Пожалуй, пишущих артистов в России сосчитаешь по пальцам, среди них: Михаил Ножкин, Валерий Золотухин, Людмила Гурченко, Александр Панкроатов-Чёрный… Из их числа и наша героиня, дочь известного советского писателя Георгия Мокеевича Маркова, актриса театра и кино Екатерина Георгиевна Маркова, в течение многих лет игравшая в театре «Современник». Она исполнила главные роли в фильмах «А зори здесь тихие», «Третий в пятом ряду», «Дела сердечные» и других. Одновременно по сценариям Марковой сняты фильмы «Чужой звонок», «Чехарда», «Непохожая», она — автор нескольких сборников повестей и рассказов, переведенных на различные языки народов мира. В последние два года у неё вышли сразу две новые книги: роман «Актриса» и повесть «Каприз Фаворита».

 

 

— В вашем лице я встретила «своего писателя». Не часто так бывает, что читаешь чьё-то произведение, а тебе кажется, что это всё написано про тебя, более того, что ты абсолютно солидарен с автором в его оценках и высказываниях. И тем более удивительно, что этот писатель — профессиональная актриса. Екатерина Георгиевна, давно ли вы почувствовали тягу к сочинительству?

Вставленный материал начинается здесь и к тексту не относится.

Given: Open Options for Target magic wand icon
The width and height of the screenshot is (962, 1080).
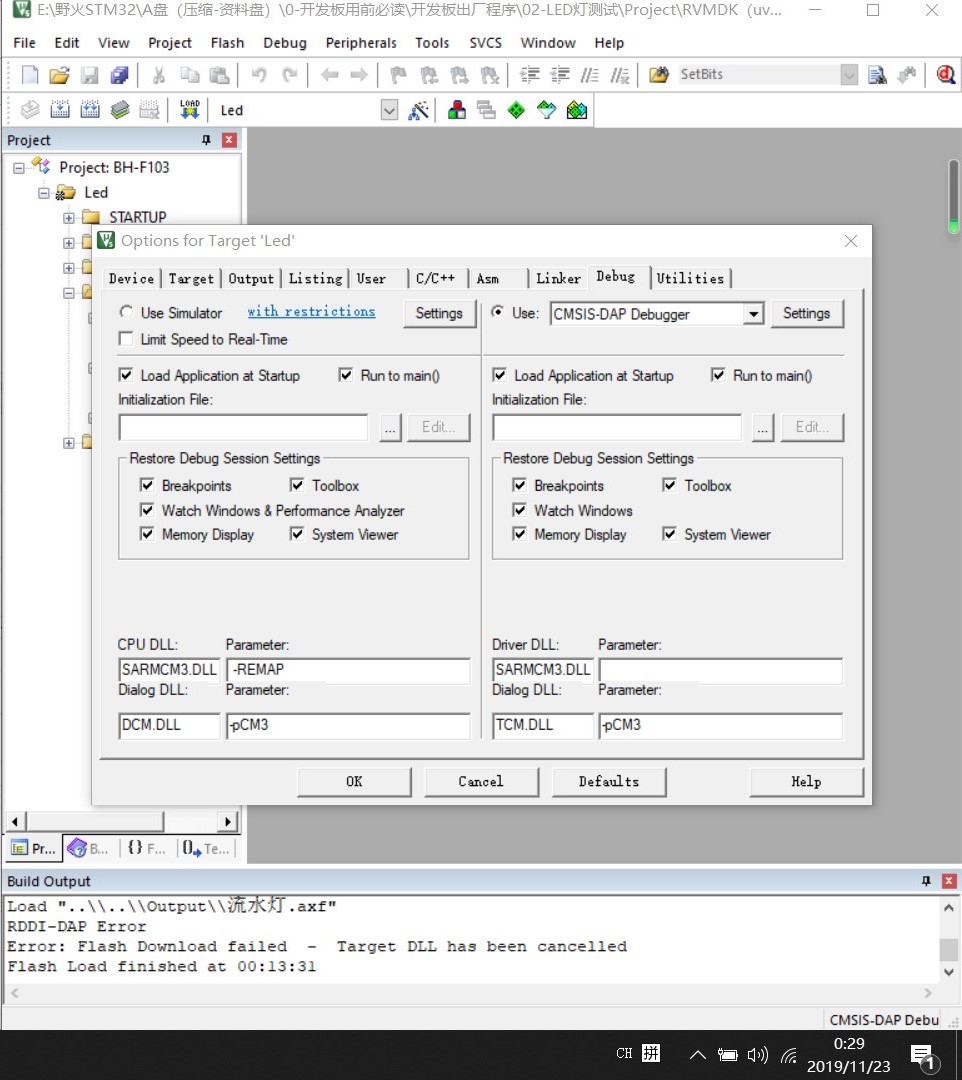Looking at the screenshot, I should point(419,110).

— Я начала писать поздно. Моя первая книжка очерков «Бабочка с озера Мичиган» вышла, когда мне исполнилось 26 лет. Это было после съёмок в фильме «А зори здесь тихие», когда меня буквально распирало от ощущений и впечатлений. С фильмом мы объехали практически весь земной шар; как бы прорвали «железный занавес». И когда от увиденного, прочувствованного эмоции уже не умещались в актрисе, то пошли в слово. Но это была ещё не художественная проза. Моя первая повесть «Чужой звонок» была напечатана в журнале «Юность», когда мне было 29 лет. Что было самое удивительное — ко мне потом подходили очень многие писатели, критики, просто друзья и говорили: «Как, наверное, долго ты вынашивала эту повесть, как, наверное, долго ты над ней работала…» Я при этом краснела — ведь я написала её за две недели. Но, возможно, она созревала во мне долгие годы. Вообще, у меня как бы безотходное производство: я пишу без черновиков, сразу, абсолютно набело. Я сажусь за компьютер и, не отрываясь, могу написать четыре страницы текста, но никаких записей при этом у меня нет. Конечно, в этом нет ничего хорошего, я, видимо, жутко перегружена: это значит, что в подкорке всё это крутится, вызревает, я обдумываю — и выходит уже результат. Работа не на листе идёт, а в подсознании. Мой папа, Георгий Марков, например, текст проговаривал, он знал, что сейчас будет писать, надиктовывал сам себе план предстоящей работы. У меня — иначе…

— Вы сразу видите всё произведение целиком?

— Хотя у меня вещи остросюжетные, я никогда не знаю, что будет дальше. Я всякий раз сажусь, что называется, перед чистым листом бумаги, даже когда повесть идёт к финалу. Я сейчас заканчиваю очередную вещь, осталось несколько страниц, а я, ей-Богу, не знаю пока, каким будет конец повести.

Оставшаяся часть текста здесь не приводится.